- Born: 1979 (age 46–47) Abu Dhabi, United Arab Emirates
- Education: United Arab Emirates University Khalifa bin Zayed Air College
- Occupation: UAEAF fighter pilot
- Known for: First Emirati female fighter pilot

= Mariam al-Mansouri =

First Emirati female fighter pilot (born 1979)

Mariam al-Mansouri (مريم حسن سالم المنصوري; born 1979) is the first female fighter pilot in the United Arab Emirates. She was one of the first women to join the United Arab Emirates Air Force (UAEAF) academy, graduating in 2007. She flies an F-16 Fighting Falcon and led UAE mission airstrikes against ISIS over Syria.

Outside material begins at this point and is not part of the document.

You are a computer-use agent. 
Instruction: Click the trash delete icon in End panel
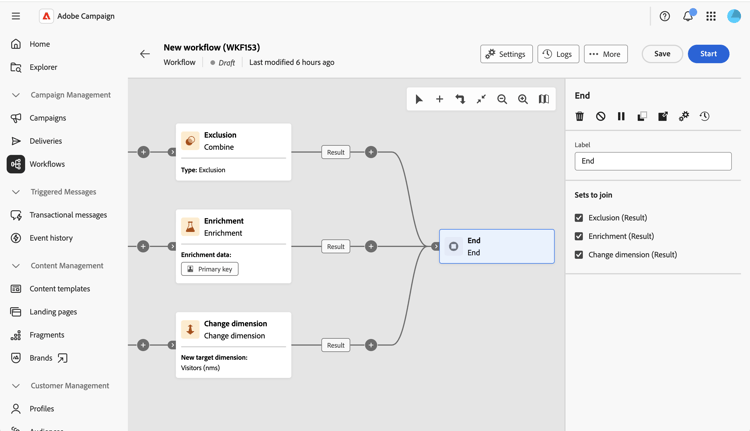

==Early life and education==
Al-Mansouri is one of eight children. Her family is related to Sultan bin Saeed Al Mansoori, an engineer and politician in the UAE. In an interview with Deraa Al Watan magazine, she said that her family supported her career goals, but she had to overcome gender stereotypes along the way. It helped that she had finished high school with excellent marks. She earned an undergraduate degree in English literature from United Arab Emirates University.

==Career==

Al-Mansouri served in the army before starting flight training. She attended the Khalifa bin Zayed Air College of the United Arab Emirates Air Force for pilots, graduating in 2007. She received the Mohammed bin Rashid Pride of the Emirates medal for excellence in her field.

Before the Syrian airstrikes, al-Mansouri was profiled in The National, an Abu Dhabi newspaper, in June 2014. In July 2014, CNN interviewed her about her career in the UAE Air Force. She said she aspired to become a pilot since high school, but had to wait until women were permitted. In the meantime, she earned her degree and worked for the army general staff in other capacities.

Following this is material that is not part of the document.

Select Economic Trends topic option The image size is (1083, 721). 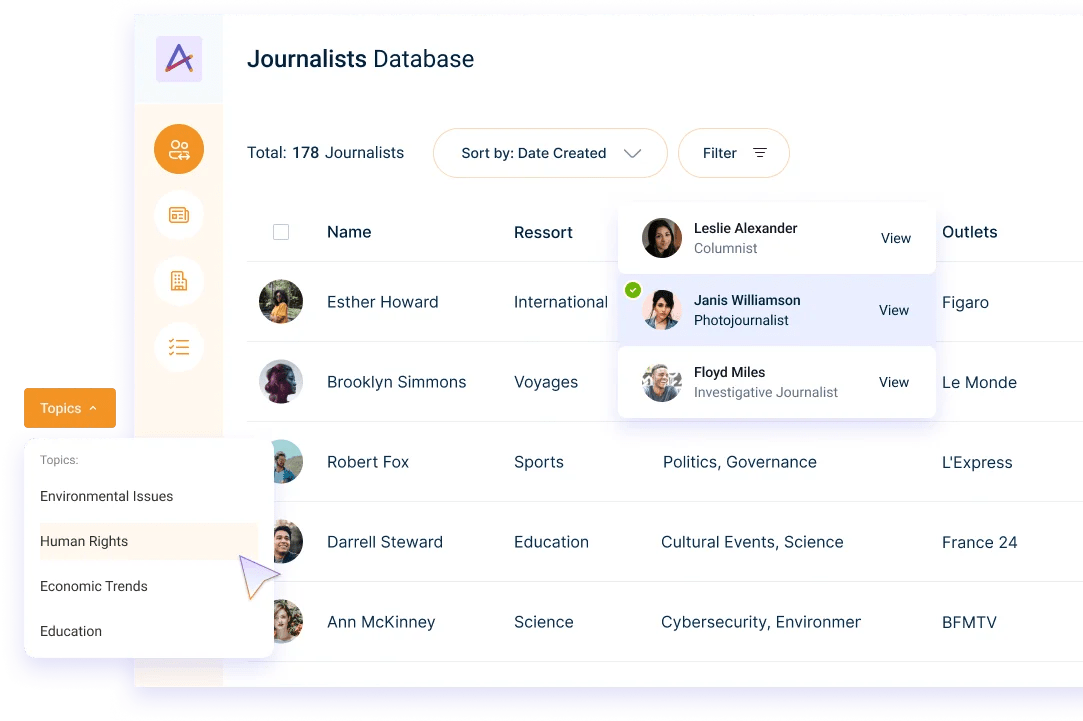point(94,586)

===2014 military intervention against ISIS in Syria===

The United Arab Emirates were among the five Arab allies that joined the United States in the 2014 military intervention against ISIS in Syria in 2014 to defeat ISIS forces, and were first to participate. In an interview with MSNBC, Yousef Al Otaiba, Emirati ambassador to the United States, recounted that when U.S. Air Force tanker pilots radioed in to speak with the UAE mission during air refueling and heard al-Mansouri's voice, they were initially surprised and silent for a short time. Al Otaiba called her a "fully qualified, highly trained, combat-ready pilot". He regards al-Mansouri as a role model for women in Islamic and Arab states. Al Otaiba said, "I think it's important for us moderate Arabs, moderate Muslims, to step up and say: 'this is a threat against us'".

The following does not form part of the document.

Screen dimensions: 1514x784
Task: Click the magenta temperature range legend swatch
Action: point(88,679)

Spiegel Online and Frankfurter Allgemeine Zeitung referred to al-Mansouri's reception in social media where she had been dubbed "Lady Liberty" and "nightmare of the ISIS fighters". Spiegel used the title "Operation Wüstenmaid" (Operation Desert Maiden). The German news source started a sort of PR campaign. The Arab states of the Persian Gulf used her example and the involvement of Saudi prince Chalid bin-Salman, pilot of an IDS Panavia Tornado, against extremism.
Some statements in a broadcast of Fox News Channel's The Five about al-Mansouri were deemed sexist by international media. The next day, Eric Bolling, co-host of the early evening talk show, apologized for his remarks.

The Times of Israel remained skeptical about the "femme fatale". Al-Mansouri's involvement in the aerial missions may have brought the UAE positive media attention. The Times referred to the actual mixed record on women's rights and the UAE ranking tenth in a list of 22 Arab nations with regard to equality for women.